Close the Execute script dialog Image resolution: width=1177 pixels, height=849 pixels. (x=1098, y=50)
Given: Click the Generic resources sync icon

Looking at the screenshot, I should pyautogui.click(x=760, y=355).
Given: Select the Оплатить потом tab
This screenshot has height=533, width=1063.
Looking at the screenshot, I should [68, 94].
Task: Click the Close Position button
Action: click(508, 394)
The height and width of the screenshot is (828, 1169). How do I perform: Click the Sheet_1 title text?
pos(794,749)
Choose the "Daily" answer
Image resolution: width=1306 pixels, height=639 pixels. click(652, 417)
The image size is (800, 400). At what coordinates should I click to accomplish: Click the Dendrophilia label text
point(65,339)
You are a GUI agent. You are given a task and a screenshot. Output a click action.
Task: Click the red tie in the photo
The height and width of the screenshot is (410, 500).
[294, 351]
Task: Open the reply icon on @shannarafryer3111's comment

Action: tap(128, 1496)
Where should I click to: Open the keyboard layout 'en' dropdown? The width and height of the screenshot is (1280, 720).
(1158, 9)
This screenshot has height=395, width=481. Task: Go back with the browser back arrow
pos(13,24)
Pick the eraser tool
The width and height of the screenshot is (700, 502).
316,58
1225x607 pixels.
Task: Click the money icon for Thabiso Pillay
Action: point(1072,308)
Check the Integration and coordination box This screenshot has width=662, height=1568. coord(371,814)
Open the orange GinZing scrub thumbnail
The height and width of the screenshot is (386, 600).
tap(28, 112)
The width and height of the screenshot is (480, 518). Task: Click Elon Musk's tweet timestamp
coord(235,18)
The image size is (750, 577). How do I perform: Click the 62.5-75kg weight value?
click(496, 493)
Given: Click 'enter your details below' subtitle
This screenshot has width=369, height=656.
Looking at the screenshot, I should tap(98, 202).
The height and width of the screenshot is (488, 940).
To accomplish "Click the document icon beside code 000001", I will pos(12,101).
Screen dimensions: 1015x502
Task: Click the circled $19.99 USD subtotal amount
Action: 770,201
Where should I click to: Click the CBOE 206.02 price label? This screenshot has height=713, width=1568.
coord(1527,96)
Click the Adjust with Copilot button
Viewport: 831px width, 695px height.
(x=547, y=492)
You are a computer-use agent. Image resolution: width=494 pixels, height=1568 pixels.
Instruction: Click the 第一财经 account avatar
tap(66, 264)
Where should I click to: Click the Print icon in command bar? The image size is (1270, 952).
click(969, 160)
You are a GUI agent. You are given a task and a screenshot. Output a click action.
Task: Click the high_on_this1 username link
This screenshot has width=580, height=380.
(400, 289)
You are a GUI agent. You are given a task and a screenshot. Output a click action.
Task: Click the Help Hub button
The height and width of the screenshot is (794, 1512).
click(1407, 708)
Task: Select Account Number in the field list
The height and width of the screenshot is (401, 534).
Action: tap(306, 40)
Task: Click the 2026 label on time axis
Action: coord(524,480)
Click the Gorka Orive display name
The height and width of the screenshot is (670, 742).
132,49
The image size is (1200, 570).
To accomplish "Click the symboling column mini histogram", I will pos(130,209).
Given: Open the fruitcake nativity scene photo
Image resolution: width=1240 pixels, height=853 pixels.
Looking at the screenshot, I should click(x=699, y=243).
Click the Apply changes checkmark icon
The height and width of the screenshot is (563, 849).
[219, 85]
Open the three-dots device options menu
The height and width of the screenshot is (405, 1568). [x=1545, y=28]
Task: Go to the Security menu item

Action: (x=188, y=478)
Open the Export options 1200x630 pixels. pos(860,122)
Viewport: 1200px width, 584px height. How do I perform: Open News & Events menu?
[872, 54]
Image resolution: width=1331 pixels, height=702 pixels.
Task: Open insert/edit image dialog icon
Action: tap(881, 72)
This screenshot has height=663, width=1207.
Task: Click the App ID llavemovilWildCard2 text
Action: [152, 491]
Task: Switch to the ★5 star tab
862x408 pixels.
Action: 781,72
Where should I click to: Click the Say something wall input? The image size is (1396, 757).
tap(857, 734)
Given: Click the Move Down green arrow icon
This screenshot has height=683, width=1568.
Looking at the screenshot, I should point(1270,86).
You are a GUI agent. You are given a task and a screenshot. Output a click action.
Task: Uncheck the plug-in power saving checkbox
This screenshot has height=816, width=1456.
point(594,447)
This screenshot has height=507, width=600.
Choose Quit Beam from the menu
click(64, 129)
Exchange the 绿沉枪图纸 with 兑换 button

···

- REQUEST:
Turn the lines of the listing above, from the line with "Click the Adjust with Copilot button" up to and including the line with "click(969, 160)", into a JSON list of strings with one string per line and blank lines left out.

- FINISHED ANSWER:
[
  "Click the Adjust with Copilot button",
  "Viewport: 831px width, 695px height.",
  "(x=547, y=492)",
  "You are a computer-use agent. Image resolution: width=494 pixels, height=1568 pixels.",
  "Instruction: Click the 第一财经 account avatar",
  "tap(66, 264)",
  "Where should I click to: Click the Print icon in command bar? The image size is (1270, 952).",
  "click(969, 160)"
]